§ **BRIEF**: Write out exactly the lines from the one containing "27 (1376, 472)" through the last line of the records below, including both.

§ **Stored items**:

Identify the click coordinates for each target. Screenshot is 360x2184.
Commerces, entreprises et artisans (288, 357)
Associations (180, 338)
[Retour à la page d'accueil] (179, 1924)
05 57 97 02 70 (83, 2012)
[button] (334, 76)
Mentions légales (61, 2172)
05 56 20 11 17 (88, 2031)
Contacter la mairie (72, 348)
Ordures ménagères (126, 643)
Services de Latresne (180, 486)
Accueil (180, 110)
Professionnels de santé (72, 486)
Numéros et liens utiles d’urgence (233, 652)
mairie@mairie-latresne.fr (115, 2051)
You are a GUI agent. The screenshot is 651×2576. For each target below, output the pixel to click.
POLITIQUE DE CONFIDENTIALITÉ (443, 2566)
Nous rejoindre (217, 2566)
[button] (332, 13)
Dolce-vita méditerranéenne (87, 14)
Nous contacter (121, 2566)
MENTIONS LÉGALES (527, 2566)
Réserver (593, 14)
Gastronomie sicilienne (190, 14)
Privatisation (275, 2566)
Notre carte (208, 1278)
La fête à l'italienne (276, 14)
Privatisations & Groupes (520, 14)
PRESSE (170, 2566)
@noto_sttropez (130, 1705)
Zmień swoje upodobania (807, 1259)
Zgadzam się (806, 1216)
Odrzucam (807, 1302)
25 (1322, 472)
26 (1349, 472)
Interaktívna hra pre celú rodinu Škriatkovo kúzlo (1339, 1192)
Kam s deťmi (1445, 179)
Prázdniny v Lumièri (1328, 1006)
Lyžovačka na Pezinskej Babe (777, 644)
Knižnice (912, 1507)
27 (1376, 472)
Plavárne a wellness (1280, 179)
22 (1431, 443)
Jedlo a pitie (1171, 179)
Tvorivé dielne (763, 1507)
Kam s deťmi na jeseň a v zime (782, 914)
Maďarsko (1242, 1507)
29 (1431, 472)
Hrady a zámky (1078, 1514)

§ **OUTPUT OF THE TASK**:
27 (1376, 472)
Plavárne a wellness (1280, 179)
22 (1431, 443)
Jedlo a pitie (1171, 179)
Tvorivé dielne (763, 1507)
Kam s deťmi na jeseň a v zime (782, 914)
Maďarsko (1242, 1507)
29 (1431, 472)
Hrady a zámky (1078, 1514)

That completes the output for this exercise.